本发明涉及一种用于细菌检测的快速、简单并且非常灵敏的方法，包括以下步骤：提供一种或多种悬浮液，每种所述悬浮液包含至少一个种类的标记的测试噬菌体，所述标记的测试噬菌体特异性结合待检测的细菌种类；将待测试是否存在至少一种待检测的细菌种类的样品添加到所述一种或多种悬浮液中；过滤反应混合物；检测渗余物中过滤器表面上的细菌‑噬菌体‑复合物，条件是存在至少一种待检测的细菌种类，其中所述复合物由所述至少一种待检测的细菌种类的细菌和结合至其的所述至少一个种类的测试噬菌体的测试噬菌体组成；检测滤液中未结合的测试噬菌体；处理器辅助处理接收到的检测信号并输出检测结果。此外，公开了用于实施所述方法的反应容器和测量仪器。

技术领域

本发明涉及用于细菌检测的方法，特别是用于细菌性病原体检测的加速并且高度灵敏的方法，其基于形成特异性的细菌-噬菌体-复合物。另外，公开了用于实施本发明方法的反应容器和测量装置。

背景技术

细菌通常被认为是严重疾病的病原体。特别地，也称为“医院病原体”的多重耐药细菌菌株是造成医院大量细菌感染的原因。特别是鉴于人口变化和现代重症监护医学的可能性，在重症监护病房发现越来越多的特别容易感染细菌的老年患者。重症监护疗法的重要组成部分之一是微生物诊断。对感染的病原体的快速和正确的鉴定不仅显著影响患者的死亡率，而且还能够使用细菌特异性抗生素，从而可以避免广谱抗生素的大量使用和多重耐药菌株的相关选择。但是，迄今为止的现有程序通常耗时并且费用高昂。

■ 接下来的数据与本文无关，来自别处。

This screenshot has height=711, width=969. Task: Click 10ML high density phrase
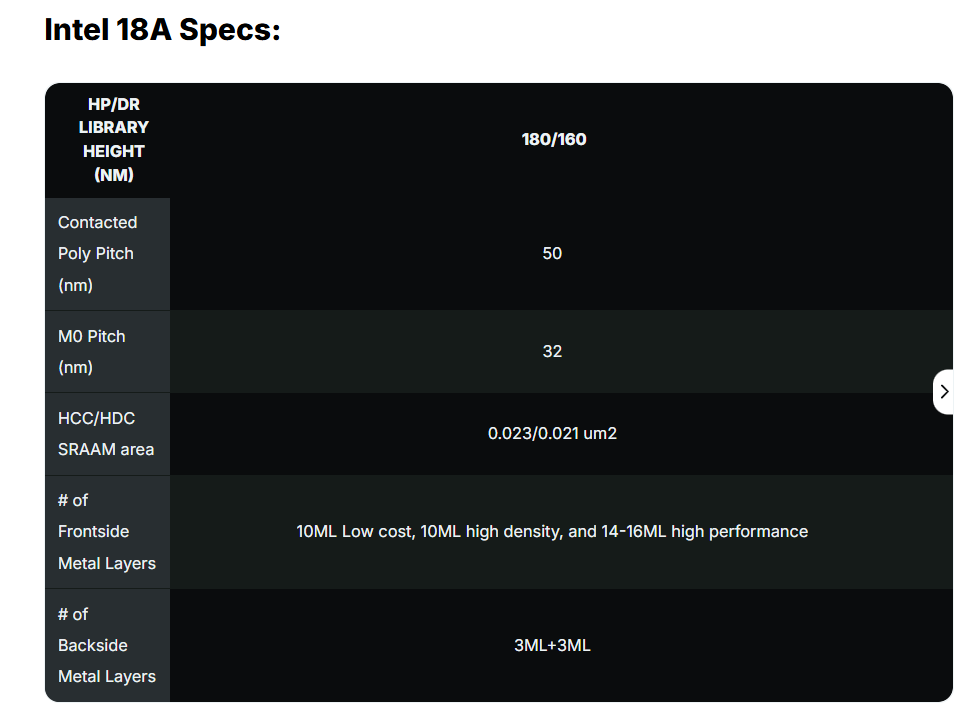click(491, 532)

例如，血培养一直是迄今为止血流感染的诊断中的主要支柱之一。因此，培养在需氧和厌氧条件下在培养瓶中进行。除了血液之外，诸如点状物或液体试样的无菌流体也适用于此目的。通常，在室温下取约3-4个含有10ml全血的培养瓶用于诊断。血培养瓶在半自动系统中培养，其中通过CO₂产量的增加或通过瓶压的增加来测量细菌生长的增加。在大多数情况下常规培养是48-72小时。因此，生长缓慢的细菌可能需要培养5至21天，因此在常规程序中容易被忽视，这造成了特殊的问题。同样，特殊的培养基或着色过程会使得充分且快速的诊断复杂化和延迟。如果检测到血培养瓶阳性，则从系统中选择。从该瓶中取样并且再次在不同的培养基上制备需氧和厌氧的亚培养物。再过8个小时后，可以进行伴随抗生素测试的抗性的粗略测定。

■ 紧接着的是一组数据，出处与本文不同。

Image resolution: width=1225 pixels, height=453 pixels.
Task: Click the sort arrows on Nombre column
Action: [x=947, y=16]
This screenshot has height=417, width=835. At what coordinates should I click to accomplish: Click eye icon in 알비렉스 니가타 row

使用乳胶凝集检测肺炎链球菌(Streptococcus pneumoniae)、无乳链球菌(Streptococcus agalactiae)、流感嗜血杆菌(Haemophilus influenzae)、脑膜炎奈瑟菌(Neisseria meningitis)、大肠杆菌(E.coli)和伤寒沙门氏菌(Salmonella typhi)的抗原，在1-2小时内直接从阳性血培养瓶中实现更快的病原体鉴定。近来用于检测核酸的方法(例如DNA杂交、荧光原位杂交(FISH)和特异性核酸扩增技术(NAT))已用于菌血症和脓毒症的诊断，但仅在非常少的几个实验室用到。因此，可以在1-3小时内从阳性血培养瓶测定病原体。此外，近年来，一些临床实验室已经用MALDI-TOF(基质辅助激光解吸/电离飞行时间)质谱仪进行了升级，该质谱仪允许在仅仅几分钟内鉴定细菌。然而，上述现代检测方法仍然需要检测阳性的血培养瓶。因此，使用阳性血培养来检测细菌病原体通常只能在取样后24至36小时的时间窗内成功。

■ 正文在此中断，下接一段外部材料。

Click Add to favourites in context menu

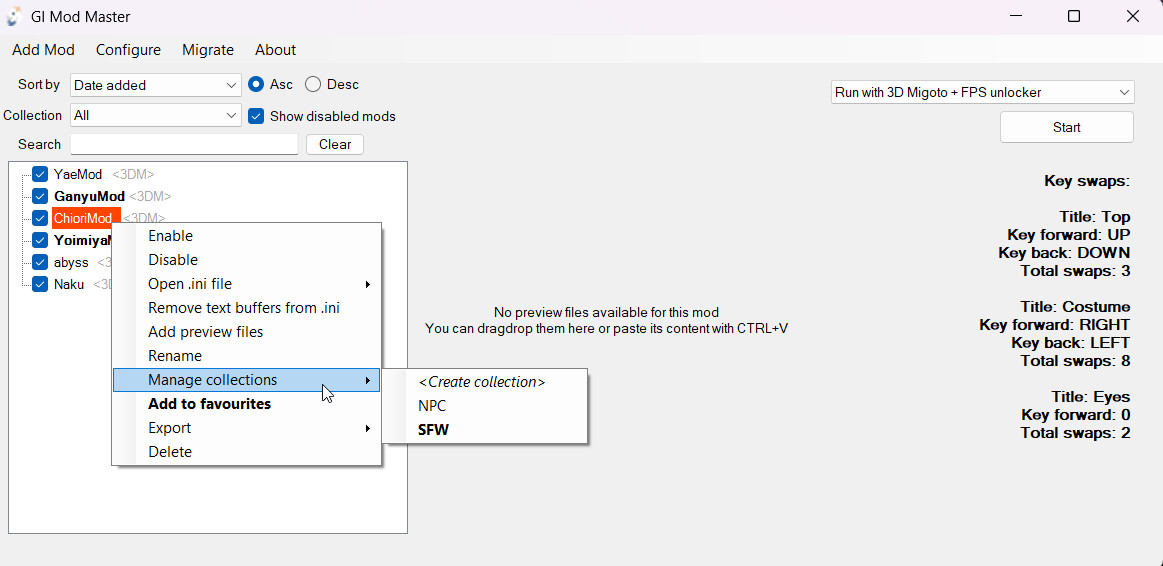[x=209, y=404]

在一些情况下，PCR诊断方法能够在采集血液样品后4-6小时内检测血液样品中的细菌，而无需培养血培养物的中间步骤，例如，用于金黄色葡萄球菌。最现代的方法是多重扩增方法，可以检测最常见的病原体。这些包括LightCycler、SeptiFast和SepsiTest。但是，这些测试很容易受到污染，从而给出错误或假阳性结果。这些方法的另一个缺点是工作量和成本结构，因为PCR诊断不仅需要材料，还需要合适的专业人员和合适的基础设施。

此外，应该指出的是，在所有情况的2-3％中，检测到阳性的血培养物也来自样本污染或采样后的加工错误。其后果是不正确的抗生素治疗以及不必要的、有时大量的成本，这就是为什么用于细菌病原体检测的快速、易于使用和高度灵敏的方法是期望的。